Preprint article · Journal article
Gd0.2Ce0.8O1.9/Y0.16Zr0.84O1.92 nanocomposite thin films for low temperature ionic conductivity
Gd0.2Ce0.8O1.9/Y0.16Zr0.84O1.92 (GDC/YSZ) nanocomposite is synthesized by a novel hybrid chemical route, where colloidal crystalline GDC nanoparticles from continuous hydrothermal synthesis are dispersed into a metalorganic YSZ matrix precursor.
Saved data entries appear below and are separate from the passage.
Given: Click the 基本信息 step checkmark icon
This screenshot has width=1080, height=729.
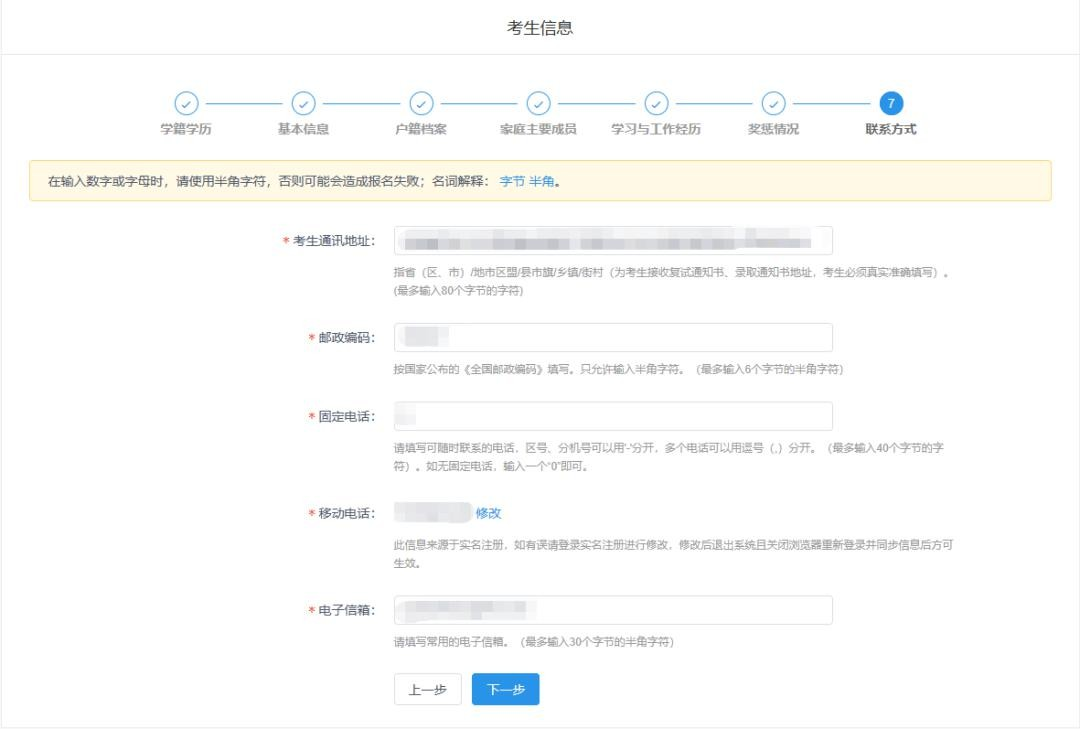Looking at the screenshot, I should point(302,103).
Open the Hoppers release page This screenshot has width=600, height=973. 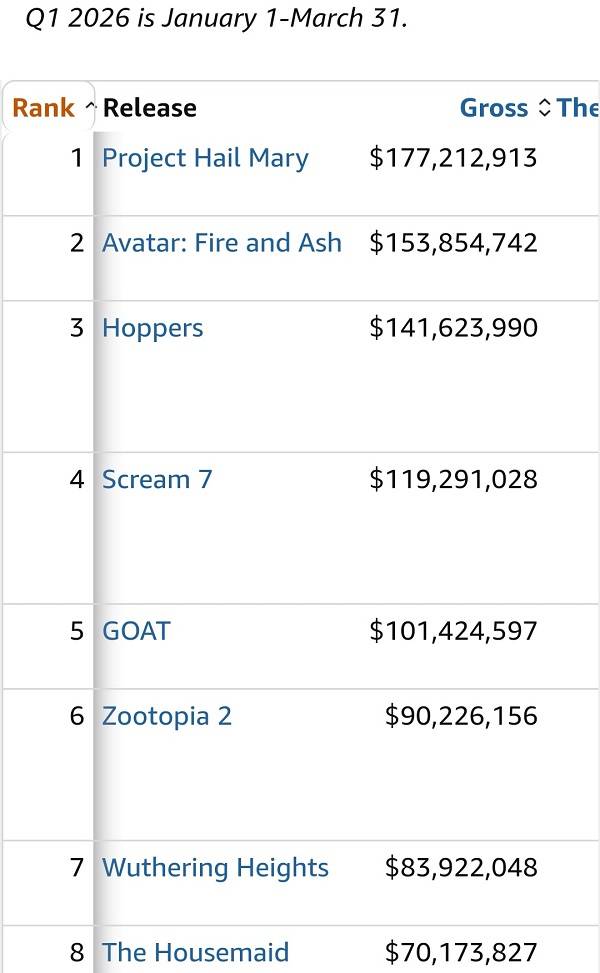[x=152, y=328]
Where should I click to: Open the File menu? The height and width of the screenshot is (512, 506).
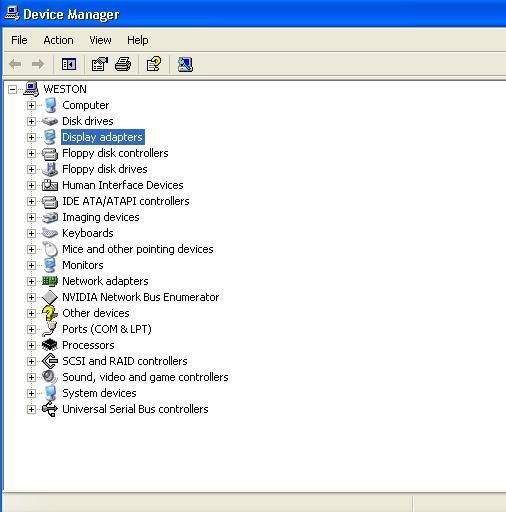[19, 40]
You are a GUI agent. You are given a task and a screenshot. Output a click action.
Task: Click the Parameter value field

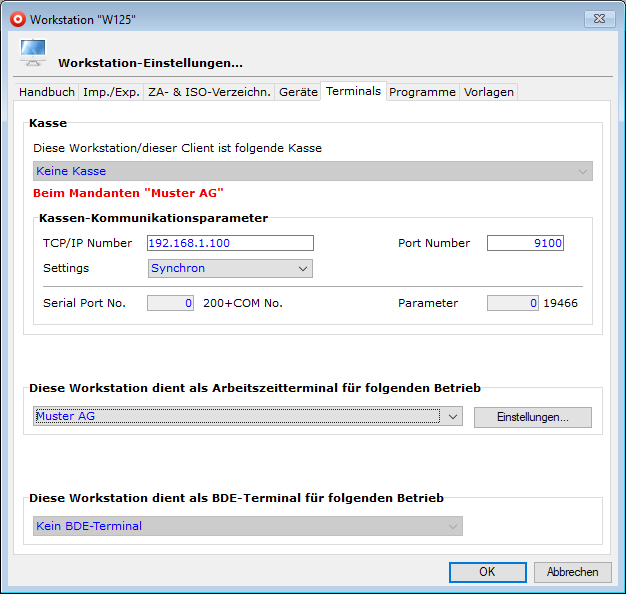[513, 303]
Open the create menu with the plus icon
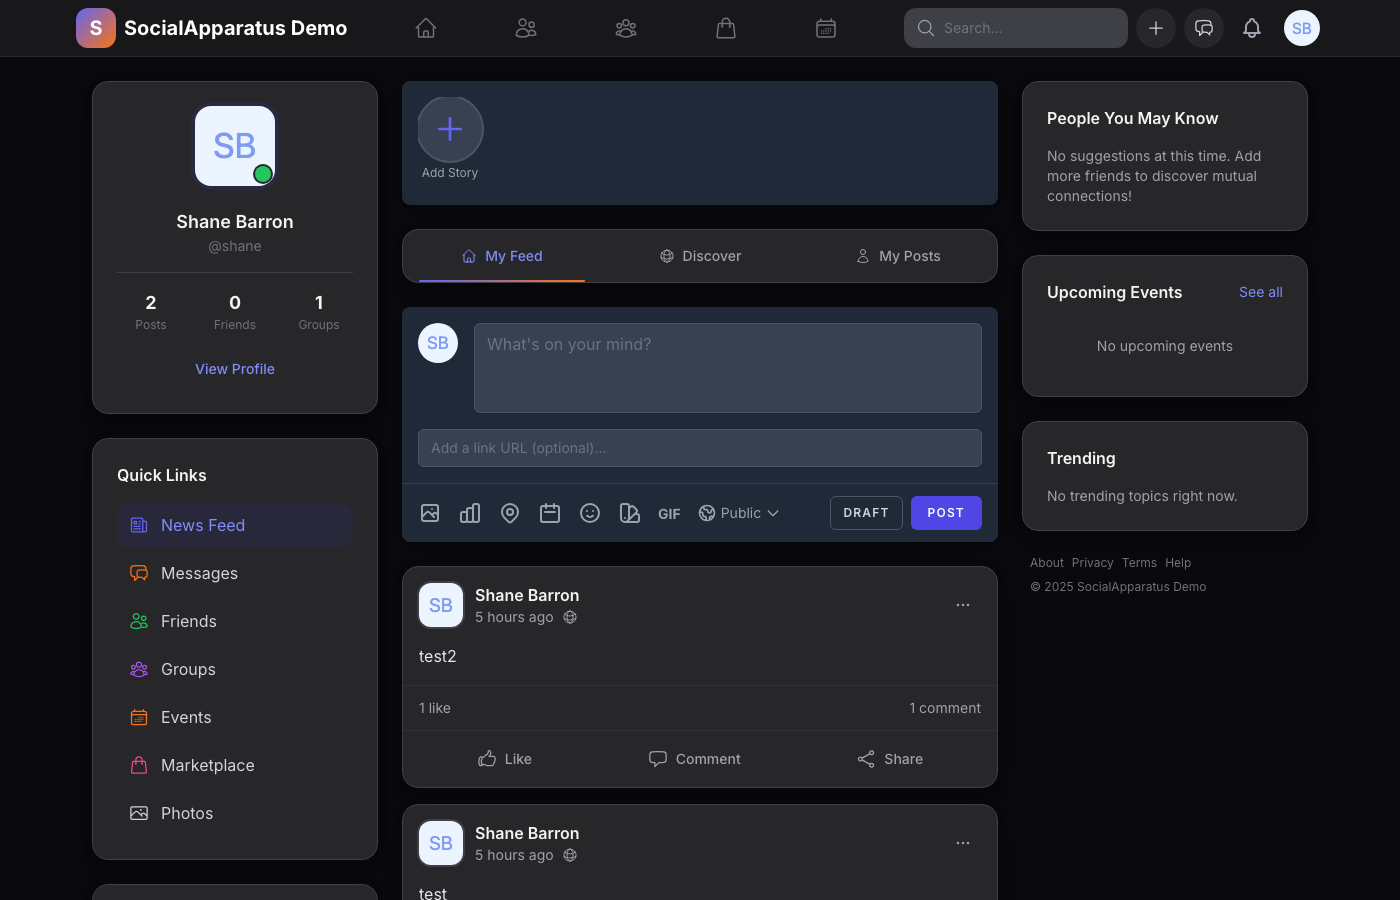This screenshot has width=1400, height=900. click(1156, 28)
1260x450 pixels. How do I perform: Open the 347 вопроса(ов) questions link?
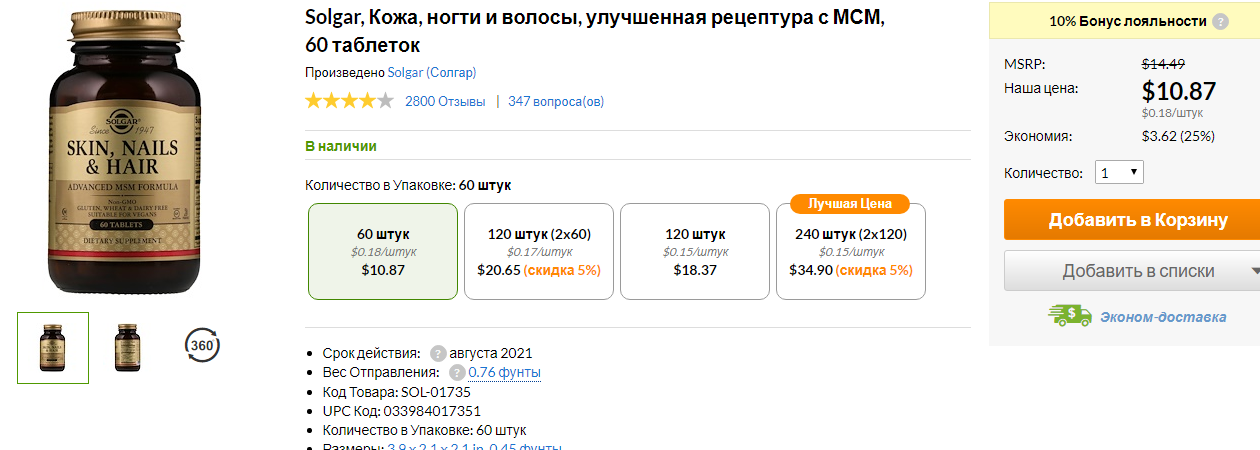pyautogui.click(x=556, y=101)
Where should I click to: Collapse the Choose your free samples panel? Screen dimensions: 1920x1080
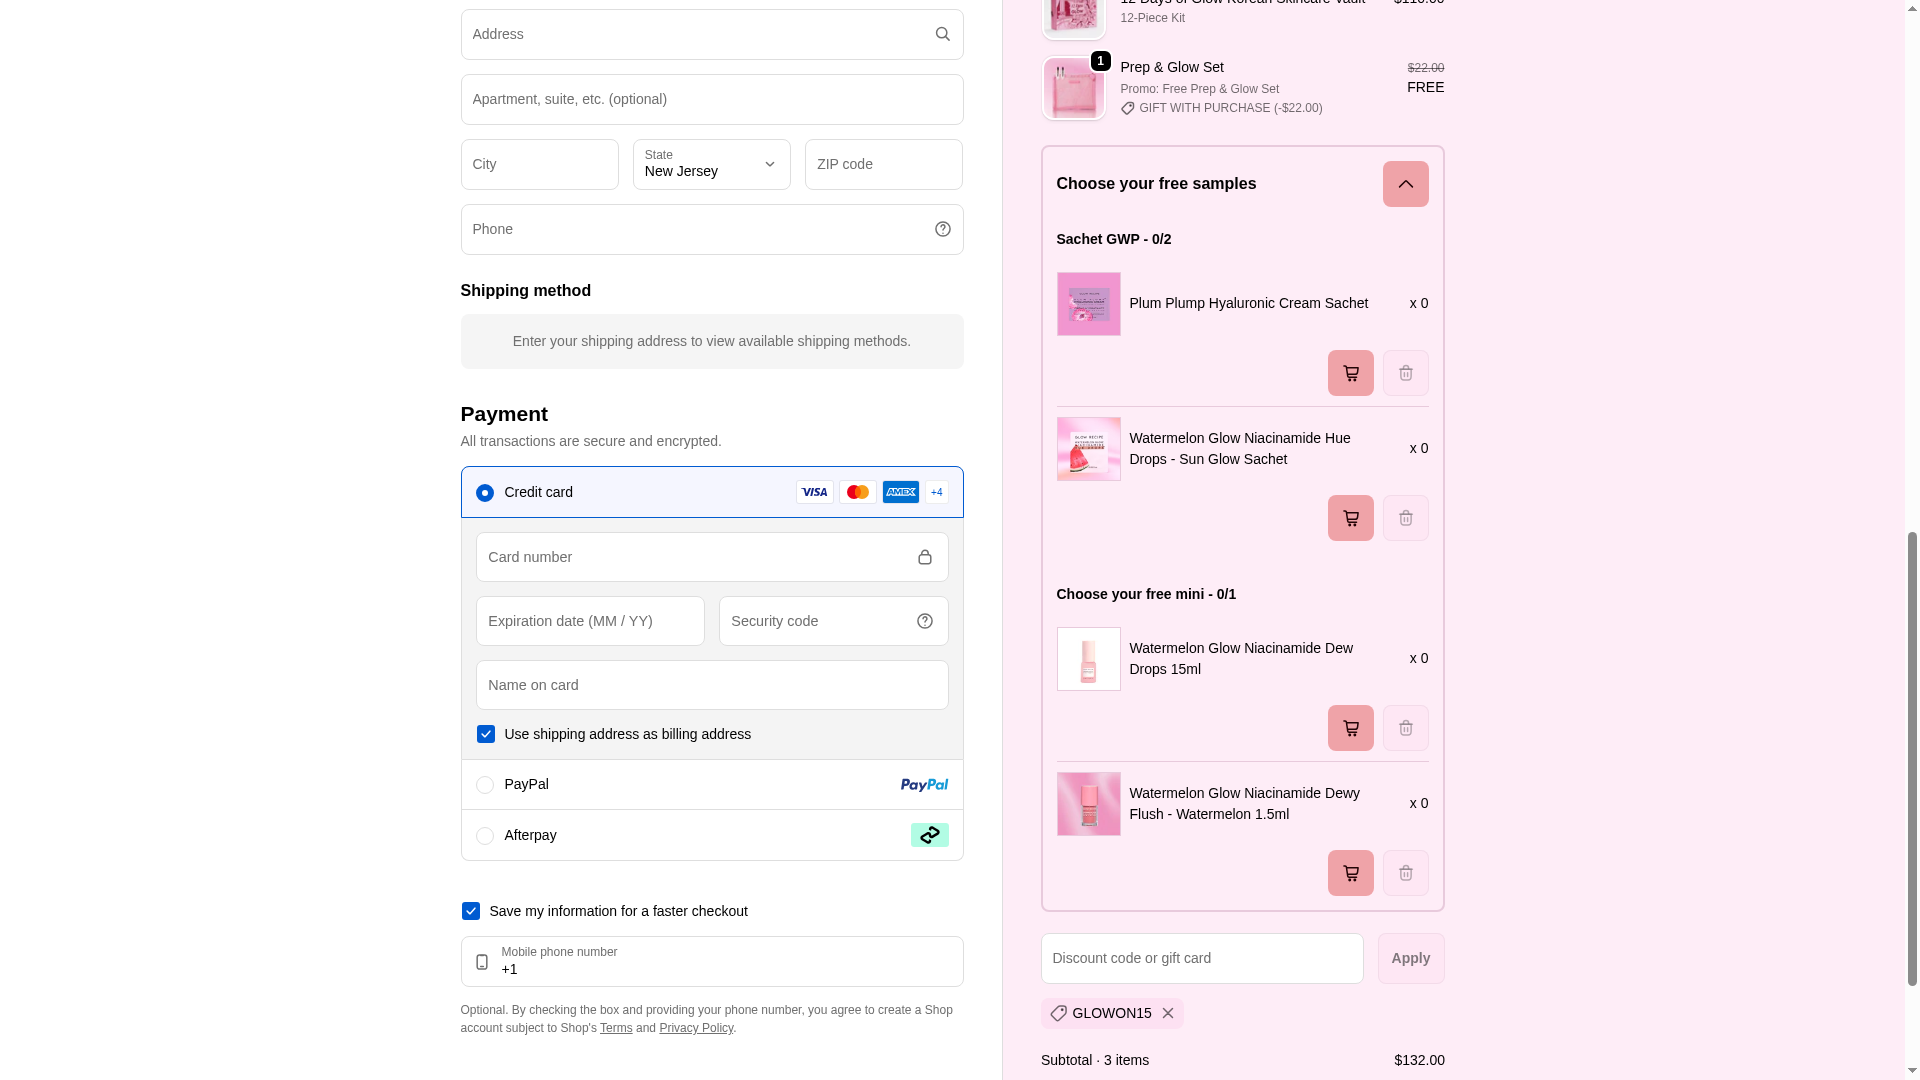pos(1405,184)
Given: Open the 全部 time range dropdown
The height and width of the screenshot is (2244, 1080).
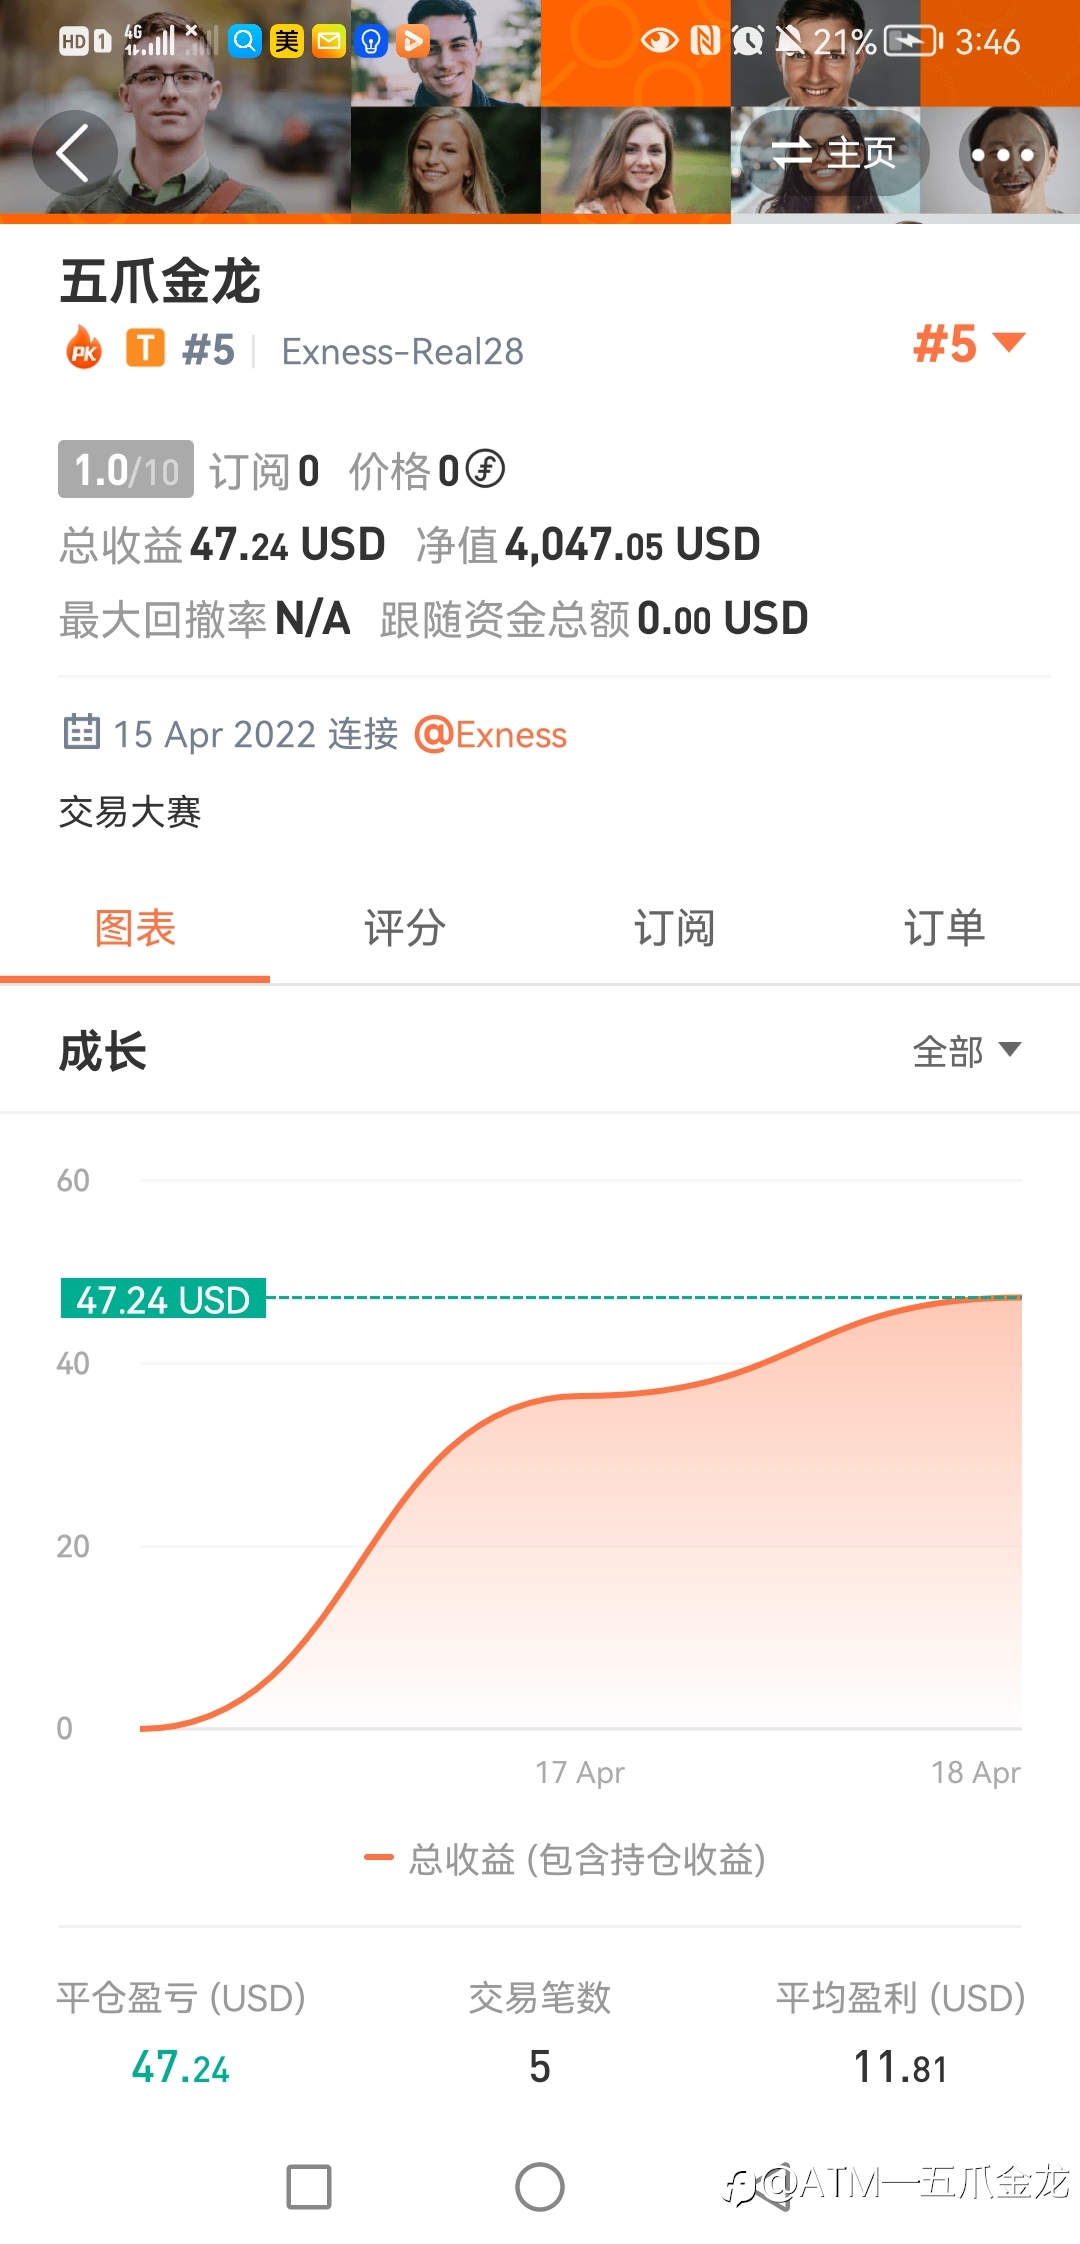Looking at the screenshot, I should 966,1051.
The result is a mixture of metal oxides in which GDC nanoparticles are finely distributed in a continuous metalorganic polymeric matrix to be crystallized after calcination.
The GDC nanoparticles reduce the temperature necessary to obtain crystalline YSZ, which is already formed at 400 °C. The nanocomposite reveals structural stability up to 800 °C when treated in both air and reducing atmosphere, showing the onset of diffusion below 1000 °C. The diffusional processes are largely dependent on the nanometric grain size, with Zr4+ diffusing abruptly towards GDC in air at 1000 °C and GDC/YSZ interdiffusion being hindered in reducing environment despite the onset temperature of 900 °C.
The nanocomposite precursor is an inkjet-printable reactive water-based material, suitable for the deposition of thin films with a thickness below 100 nm after calcination at 750 °C. The crystal structure of the film reveals no interaction between GDC and YSZ but a microstrain (0.3% tensile strain for YSZ).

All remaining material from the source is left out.